Customer First Thinking

Digital Transformation: An Interview with Howard Tiersky, CEO of FROM

Howard Tiersky is a leading authority on digital transformation and the author of the best-selling book “Winning Digital Customers”.

There are many legacy companies today sleep walking toward their grave. They’re about to be engulfed by a fast approaching wave of momentous change which they are totally unprepared to face. It’s no longer a question of whether market disruption will happen to their business – it’s only a question of when. There will be no safe place to hide. No sector will be spared. Many companies will be simply swept away.

Some refer to it as the Fourth Industrial Revolution. Others call it the Age of Upheaval. Whatever you call it, the change will be so radical, so disruptive, so extensive that it will demand completely revolutionary thinking in order to avoid extinction. And revolution is just not in the vocabulary of most businesses. Companies much prefer the calm and predictability of business as usual.

For years now digitization has been on the corporate agenda as an operational necessity. The principal motivation has been modernization of the company’s operating model – how work actually gets done. Seeing no special urgency, companies have tended to move at a leisurely pace, satisfied with incremental gains in productivity and efficiency. Even then many of these modest transformation initiatives fail. In fact, it’s estimated that just 30% of digital change initiatives ever succeed. Poor governance, lack of executive fortitude, pushback from internal naysayers, inadequate funding, thinly spread resources, competing priorities – all of these factors and more can sap the will of the project champions.

Now consider the even tougher odds of achieving profound transformation that calls for divergent thinking to succeed. This is the exact type of transformative change that will be essential in the years ahead as big data, AI, IoT, augmented reality, the metaverse and robotics converge to rock the world. Companies will need to prepare for various possible scenarios that are entirely speculative at this point. They will need to adopt a start-up mindset. And they will need to have the courage to give up what they know has worked in the past for what they are guessing will work in the future.

The penalty for failure is so fatal that John Chambers, the former CEO of Cisco, is famously quoted as predicting that 40% of businesses will not exist in a meaningful way in ten years. And he said that eight years ago. Maybe he was being a bit melodramatic, but the truth is that most companies are simply not built to reinvent themselves. They are certainly not prepared to leap into the unknown. And they absolutely do not want to risk jeopardizing their current cash flows and upset their shareholders.

So how can businesses gird themselves for the future instead of continuing to move in slow motion? How can they be more innovative? Agile? Bolder? How can they be better at change management? In short, how can they make themselves invincible?

Howard Tiersky has many of the answers which can be found in his best-selling book Winning Digital Customers. His company, FROM, has led many successful transformation projects for a wide range of enterprise clients and in the book he shares his methodology for success. Howard has himself spent most of his career spearheading digital change from the earliest days of the commercial Internet.

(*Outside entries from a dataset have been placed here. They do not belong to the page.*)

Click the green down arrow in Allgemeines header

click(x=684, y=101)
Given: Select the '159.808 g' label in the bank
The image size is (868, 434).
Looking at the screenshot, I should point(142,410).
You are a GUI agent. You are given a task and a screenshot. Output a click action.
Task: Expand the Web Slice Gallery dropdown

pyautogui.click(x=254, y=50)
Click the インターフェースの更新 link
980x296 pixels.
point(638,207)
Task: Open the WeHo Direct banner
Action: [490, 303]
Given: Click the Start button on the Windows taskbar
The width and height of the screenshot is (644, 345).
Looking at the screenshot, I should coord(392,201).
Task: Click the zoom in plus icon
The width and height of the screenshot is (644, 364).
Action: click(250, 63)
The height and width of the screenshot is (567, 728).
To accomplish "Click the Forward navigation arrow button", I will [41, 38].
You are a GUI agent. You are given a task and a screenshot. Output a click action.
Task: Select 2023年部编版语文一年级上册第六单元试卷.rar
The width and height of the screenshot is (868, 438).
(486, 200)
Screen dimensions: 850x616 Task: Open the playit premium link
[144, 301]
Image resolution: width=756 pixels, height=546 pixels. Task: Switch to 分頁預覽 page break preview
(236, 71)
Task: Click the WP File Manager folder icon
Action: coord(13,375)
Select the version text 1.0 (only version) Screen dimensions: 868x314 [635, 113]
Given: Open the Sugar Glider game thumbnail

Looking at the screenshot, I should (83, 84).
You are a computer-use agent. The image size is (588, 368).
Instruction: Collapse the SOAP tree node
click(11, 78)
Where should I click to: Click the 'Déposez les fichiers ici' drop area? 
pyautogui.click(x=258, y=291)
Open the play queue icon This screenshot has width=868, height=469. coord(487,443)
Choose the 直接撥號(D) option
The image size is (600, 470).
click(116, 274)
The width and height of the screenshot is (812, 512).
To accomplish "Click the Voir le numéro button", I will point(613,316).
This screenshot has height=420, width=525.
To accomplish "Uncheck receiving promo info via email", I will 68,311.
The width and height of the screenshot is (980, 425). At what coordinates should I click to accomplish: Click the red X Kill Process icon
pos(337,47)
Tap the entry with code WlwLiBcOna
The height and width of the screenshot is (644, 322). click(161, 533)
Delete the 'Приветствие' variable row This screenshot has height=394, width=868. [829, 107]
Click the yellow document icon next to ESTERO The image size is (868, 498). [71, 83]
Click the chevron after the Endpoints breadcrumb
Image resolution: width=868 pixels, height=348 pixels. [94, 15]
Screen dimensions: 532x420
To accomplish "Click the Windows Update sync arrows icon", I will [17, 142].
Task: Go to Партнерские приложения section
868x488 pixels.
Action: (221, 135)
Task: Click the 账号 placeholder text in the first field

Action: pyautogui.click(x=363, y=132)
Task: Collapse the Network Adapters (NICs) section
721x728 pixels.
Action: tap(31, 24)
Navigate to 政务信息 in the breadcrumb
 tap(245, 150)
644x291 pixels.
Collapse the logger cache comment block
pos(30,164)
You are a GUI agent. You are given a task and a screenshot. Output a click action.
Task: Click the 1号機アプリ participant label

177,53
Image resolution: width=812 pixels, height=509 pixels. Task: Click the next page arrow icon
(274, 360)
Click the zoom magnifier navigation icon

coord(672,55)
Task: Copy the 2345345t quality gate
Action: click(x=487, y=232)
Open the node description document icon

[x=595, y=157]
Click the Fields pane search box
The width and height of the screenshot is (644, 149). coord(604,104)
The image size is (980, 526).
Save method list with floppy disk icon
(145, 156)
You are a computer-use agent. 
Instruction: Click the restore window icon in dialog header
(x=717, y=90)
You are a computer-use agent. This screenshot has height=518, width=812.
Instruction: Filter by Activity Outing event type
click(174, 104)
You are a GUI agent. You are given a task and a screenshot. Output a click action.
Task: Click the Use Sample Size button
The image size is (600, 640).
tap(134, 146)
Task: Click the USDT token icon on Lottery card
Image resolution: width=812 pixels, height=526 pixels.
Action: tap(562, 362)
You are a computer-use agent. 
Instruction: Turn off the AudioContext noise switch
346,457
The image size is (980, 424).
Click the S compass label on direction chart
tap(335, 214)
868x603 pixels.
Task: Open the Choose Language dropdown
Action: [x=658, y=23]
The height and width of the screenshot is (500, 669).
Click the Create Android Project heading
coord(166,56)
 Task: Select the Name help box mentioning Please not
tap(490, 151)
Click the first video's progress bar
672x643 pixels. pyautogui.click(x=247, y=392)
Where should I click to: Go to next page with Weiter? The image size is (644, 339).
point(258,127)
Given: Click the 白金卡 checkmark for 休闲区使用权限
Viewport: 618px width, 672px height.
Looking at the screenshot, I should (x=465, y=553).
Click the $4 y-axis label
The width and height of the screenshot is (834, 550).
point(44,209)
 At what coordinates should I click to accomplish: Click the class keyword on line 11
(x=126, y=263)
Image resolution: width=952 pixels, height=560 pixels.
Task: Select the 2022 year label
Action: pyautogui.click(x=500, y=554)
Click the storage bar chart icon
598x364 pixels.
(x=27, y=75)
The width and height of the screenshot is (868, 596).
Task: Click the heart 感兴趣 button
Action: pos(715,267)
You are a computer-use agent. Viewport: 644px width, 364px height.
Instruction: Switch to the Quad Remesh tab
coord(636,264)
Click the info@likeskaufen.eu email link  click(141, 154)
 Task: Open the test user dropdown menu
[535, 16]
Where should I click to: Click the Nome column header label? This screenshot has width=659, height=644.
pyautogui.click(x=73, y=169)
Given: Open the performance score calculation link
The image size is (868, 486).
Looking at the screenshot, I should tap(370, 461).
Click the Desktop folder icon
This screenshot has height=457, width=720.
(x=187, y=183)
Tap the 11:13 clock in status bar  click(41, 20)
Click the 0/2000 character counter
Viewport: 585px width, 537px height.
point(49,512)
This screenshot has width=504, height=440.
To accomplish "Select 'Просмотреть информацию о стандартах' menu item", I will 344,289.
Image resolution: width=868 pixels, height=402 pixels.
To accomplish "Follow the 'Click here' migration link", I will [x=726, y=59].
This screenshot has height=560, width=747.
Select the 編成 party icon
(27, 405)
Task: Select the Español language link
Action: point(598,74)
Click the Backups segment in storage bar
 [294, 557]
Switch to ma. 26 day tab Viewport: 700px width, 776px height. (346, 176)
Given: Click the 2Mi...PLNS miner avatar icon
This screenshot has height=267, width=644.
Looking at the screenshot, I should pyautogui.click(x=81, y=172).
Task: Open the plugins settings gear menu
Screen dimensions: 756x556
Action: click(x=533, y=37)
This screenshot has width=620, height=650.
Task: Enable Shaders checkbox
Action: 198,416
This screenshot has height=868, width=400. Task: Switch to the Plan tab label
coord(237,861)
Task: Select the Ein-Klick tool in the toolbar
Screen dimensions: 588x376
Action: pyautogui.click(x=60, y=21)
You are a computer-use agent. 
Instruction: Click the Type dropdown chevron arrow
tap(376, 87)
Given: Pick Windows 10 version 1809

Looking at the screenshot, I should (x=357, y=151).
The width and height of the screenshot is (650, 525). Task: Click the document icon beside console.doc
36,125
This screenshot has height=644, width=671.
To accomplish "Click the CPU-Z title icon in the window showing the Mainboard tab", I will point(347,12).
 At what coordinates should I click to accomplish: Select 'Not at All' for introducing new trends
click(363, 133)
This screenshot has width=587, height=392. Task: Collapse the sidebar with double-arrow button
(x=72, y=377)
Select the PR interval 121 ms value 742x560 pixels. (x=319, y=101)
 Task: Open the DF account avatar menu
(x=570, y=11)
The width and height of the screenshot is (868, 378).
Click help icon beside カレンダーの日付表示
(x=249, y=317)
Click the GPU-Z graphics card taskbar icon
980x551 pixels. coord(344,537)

I started by asking Howard how he transformed himself from an aspiring theatrical director in his youth to a popular champion of digital transformation.

Howard Tiersky: Yeah, I’m even more a theater director, actually. But my original kind of career trajectory when I started my education those many decades ago, that’s right, was in theater and film and video in those areas. And I studied that, and I did some of that work professionally very early in my career, in my 20s. And then started to also work in this area that at the time was called multimedia, applying some of those same principles to things like CD-ROMs, you know, if you remember back in the day.

Stephen Shaw (SS): Yeah, of course, I do.